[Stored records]
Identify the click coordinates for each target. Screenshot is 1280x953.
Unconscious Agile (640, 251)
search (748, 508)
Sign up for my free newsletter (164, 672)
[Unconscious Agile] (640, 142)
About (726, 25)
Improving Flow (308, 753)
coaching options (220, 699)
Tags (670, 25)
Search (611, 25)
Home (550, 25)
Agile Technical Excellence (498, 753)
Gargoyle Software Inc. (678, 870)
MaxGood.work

--

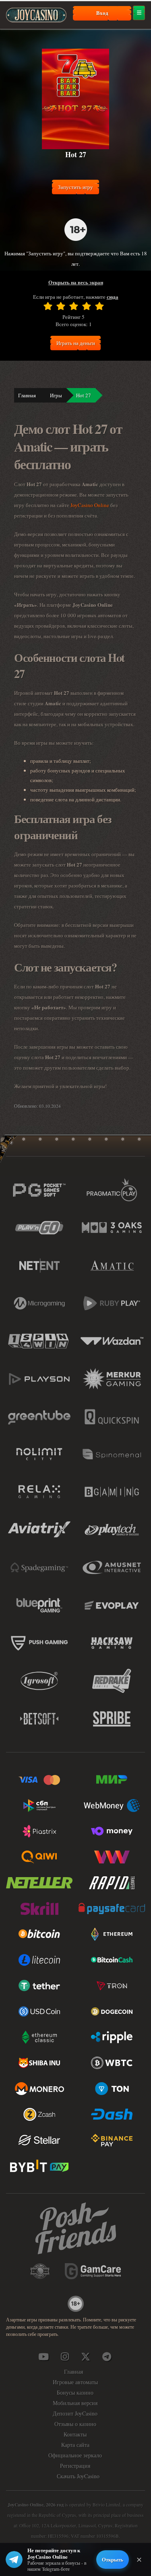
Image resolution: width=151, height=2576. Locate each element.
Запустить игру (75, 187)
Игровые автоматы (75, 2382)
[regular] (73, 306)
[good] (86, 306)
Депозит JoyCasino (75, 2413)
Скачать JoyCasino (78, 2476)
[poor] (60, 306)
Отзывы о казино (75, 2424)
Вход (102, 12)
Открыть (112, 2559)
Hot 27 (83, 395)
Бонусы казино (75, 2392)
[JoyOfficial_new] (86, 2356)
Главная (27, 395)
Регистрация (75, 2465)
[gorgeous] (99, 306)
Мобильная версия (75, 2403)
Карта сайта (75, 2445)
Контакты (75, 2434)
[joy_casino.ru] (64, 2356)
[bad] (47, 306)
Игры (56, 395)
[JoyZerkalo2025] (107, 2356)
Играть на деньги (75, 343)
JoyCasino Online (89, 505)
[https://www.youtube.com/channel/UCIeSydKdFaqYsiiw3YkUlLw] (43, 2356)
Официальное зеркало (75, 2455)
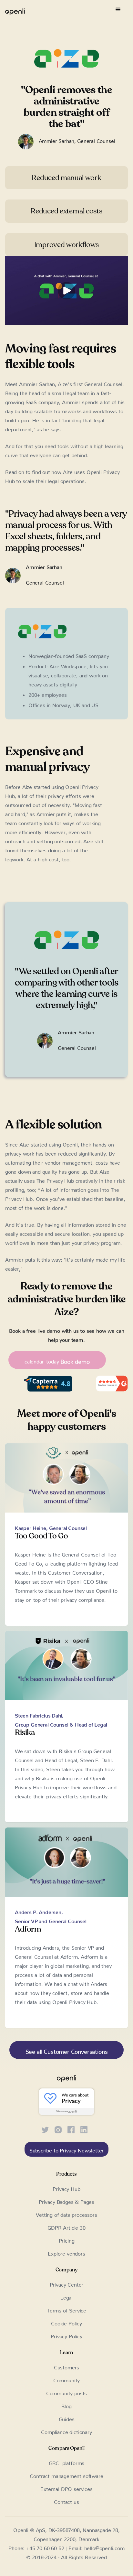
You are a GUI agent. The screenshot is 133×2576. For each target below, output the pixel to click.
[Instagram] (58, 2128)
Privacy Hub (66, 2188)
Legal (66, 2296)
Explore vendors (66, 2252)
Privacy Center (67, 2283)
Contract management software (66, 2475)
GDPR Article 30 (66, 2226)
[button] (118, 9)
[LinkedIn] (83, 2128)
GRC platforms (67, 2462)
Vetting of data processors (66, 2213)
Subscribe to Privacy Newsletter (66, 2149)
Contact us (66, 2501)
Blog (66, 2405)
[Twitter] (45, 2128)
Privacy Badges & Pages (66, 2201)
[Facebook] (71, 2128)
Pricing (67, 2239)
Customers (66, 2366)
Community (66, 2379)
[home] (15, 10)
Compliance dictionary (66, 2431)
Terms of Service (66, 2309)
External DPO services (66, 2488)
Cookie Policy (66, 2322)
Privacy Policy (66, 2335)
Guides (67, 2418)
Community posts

**WORK TO COMPLETE**
Copy the lines above exactly. Start with the line containing "Identify the click", end with the line containing "MaxGood.work", and include both.

**OUTPUT OF THE EXERCISE**
Identify the click coordinates for each target. Screenshot is 1280x953.
Unconscious Agile (640, 251)
search (748, 508)
Sign up for my free newsletter (164, 672)
[Unconscious Agile] (640, 142)
About (726, 25)
Improving Flow (308, 753)
coaching options (220, 699)
Tags (670, 25)
Search (611, 25)
Home (550, 25)
Agile Technical Excellence (498, 753)
Gargoyle Software Inc. (678, 870)
MaxGood.work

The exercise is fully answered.